Мое удивление увиденным изобилием гернийских товаров переросло в гнев, а потом в странное чувство, что меня предали. Если спеки так сильно ненавидят нас, так возмущены тем, что мы делаем с их лесами, как же они могут с такой радостью искать выгоду от наших встреч с ними?
— Почему мы вас ненавидим? — мысленно переспросил меня мальчик-солдат. — Посмотри, что вы с нами делаете. Вы убьете наши деревья предков, отравите нашу молодежь и уничтожите нашу магию. И ты еще удивляешься, почему вы должны уйти?
Когда мы оставили торговцев железом позади, мальчик-солдат снова смог дышать, хотя его все еще слегка трясло. Оликея заставила меня присесть на низкую стену, куда-то умчалась и вскоре вернулась с большой кружкой прохладного и сладкого фруктового сока. Пока он его пил, я осмотрел рынок новым взглядом.

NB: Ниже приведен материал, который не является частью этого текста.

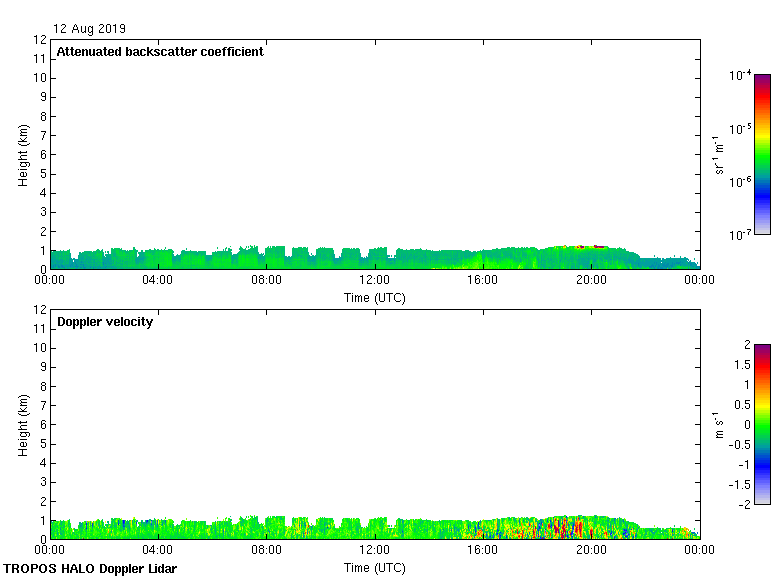This screenshot has width=780, height=580.
Task: Click the "Height (km)" label of the backscatter plot
Action: coord(24,155)
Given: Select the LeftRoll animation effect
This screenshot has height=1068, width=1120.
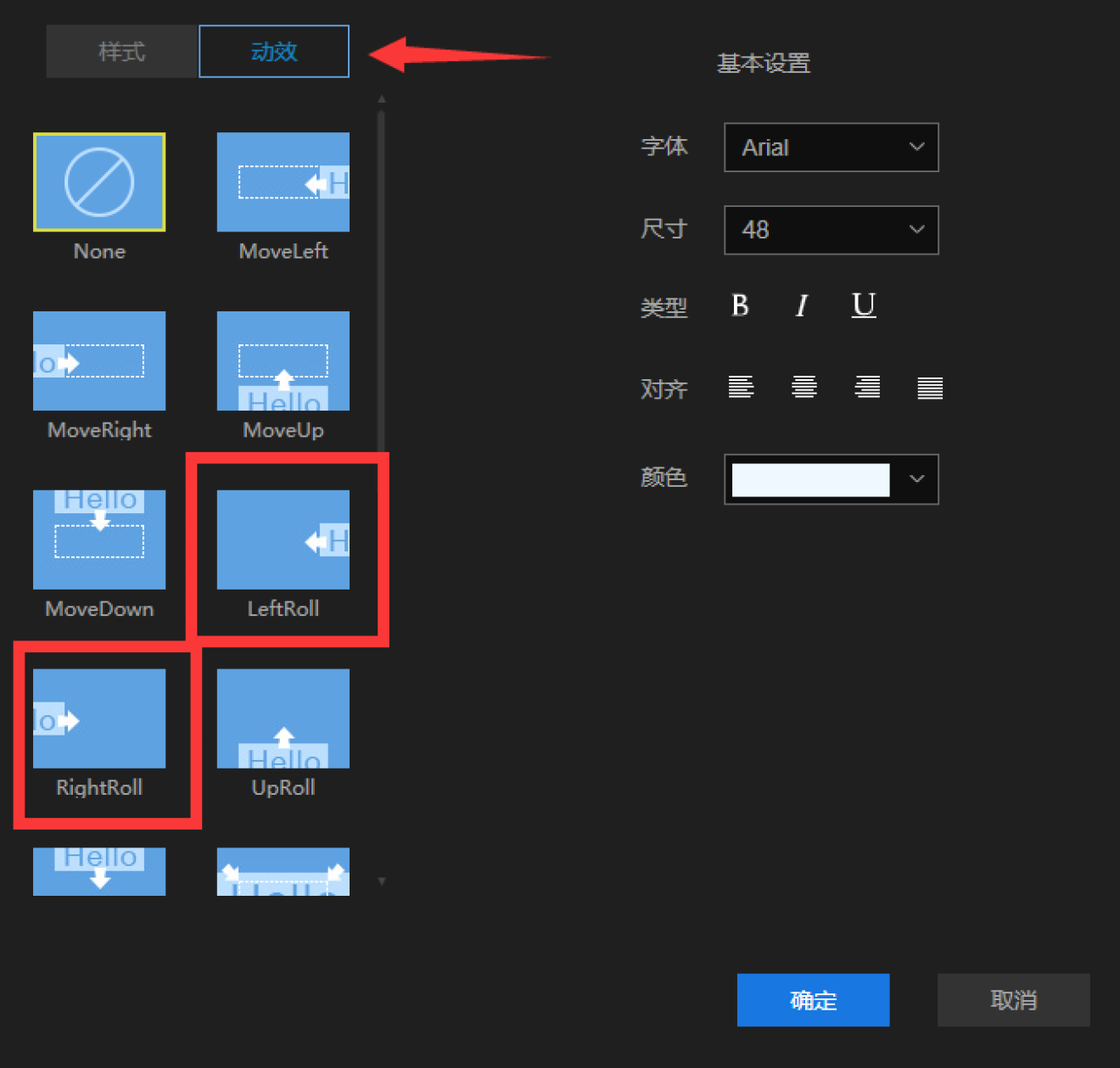Looking at the screenshot, I should pos(283,540).
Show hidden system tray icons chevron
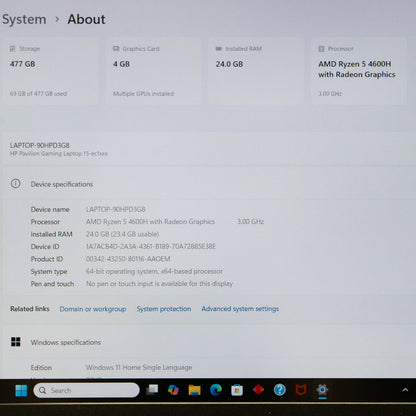 coord(405,390)
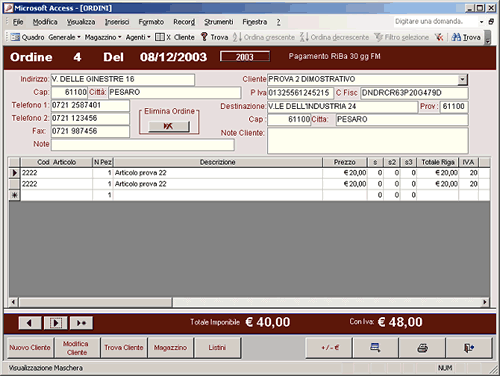Go to the next order record

pos(56,323)
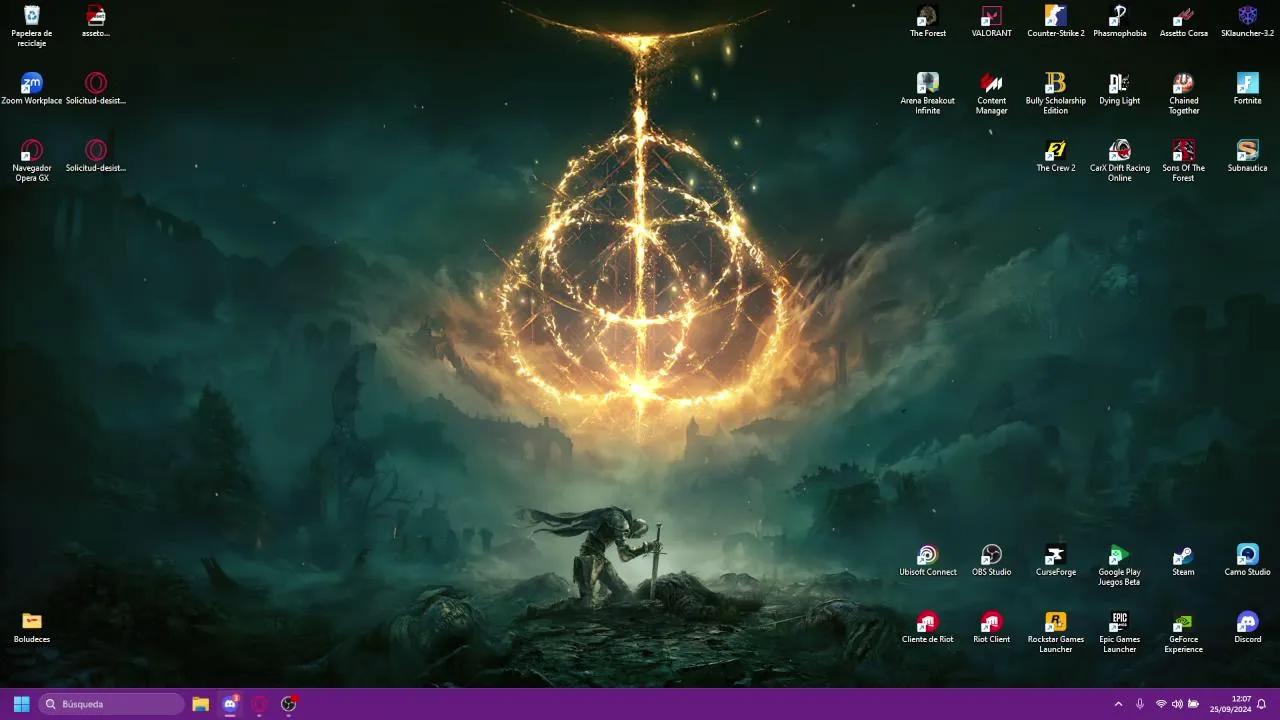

Очевидно, порядок обмена с гернийцами возник уже довольно давно. Я заметил обрывки гернийской ткани, вплетенные в прическу высокого бледного мужчины. Женский передник, много раз чиненный, превратился в плащ для малыша, носившегося среди ярмарочной толпы. Из того, что я помнил из истории, получалось, что мы торговали со спеками задолго до того, как король Тровен построил военный аванпост в Геттисе. Или прежде они отказывались от нашего железа? Этого я не знал.
Убедившись, что я пришел в себя, Оликея повела меня от прилавка к прилавку, обменивая сокровища Лисаны на необходимые нам вещи. Я перестал следить за этим. Было слишком больно смотреть, как она обращается с вещами Лисаны, словно с самым обычным товаром. Пусть с этими чувствами разбирается мальчик-солдат. Вместо этого я позволил себе увлечься зрелищем, представшим моим глазам. Оно посрамляло карнавал Темного Вечера в Старом Таресе. На одном перекрестке рядов я заметил музыкантов и жонглеров, повсюду были расставлены палатки с горячей едой. Я насчитал представителей трех народов, которых не встречал прежде. Одним прилавком распоряжались высокие мускулистые люди: и мужчины, и женщины — с веснушчатой кожей и волосами от рыжего до соломенного оттенков. Оликее с ними не повезло. Ей очень хотелось заполучить предлагаемые ими сверкающие хрустальные бусины и статуэтки, но ее товары их не заинтересовали. Они менялись только на табак. Все они курили трубки, и из-под их навеса выплывали клубы ароматного дыма.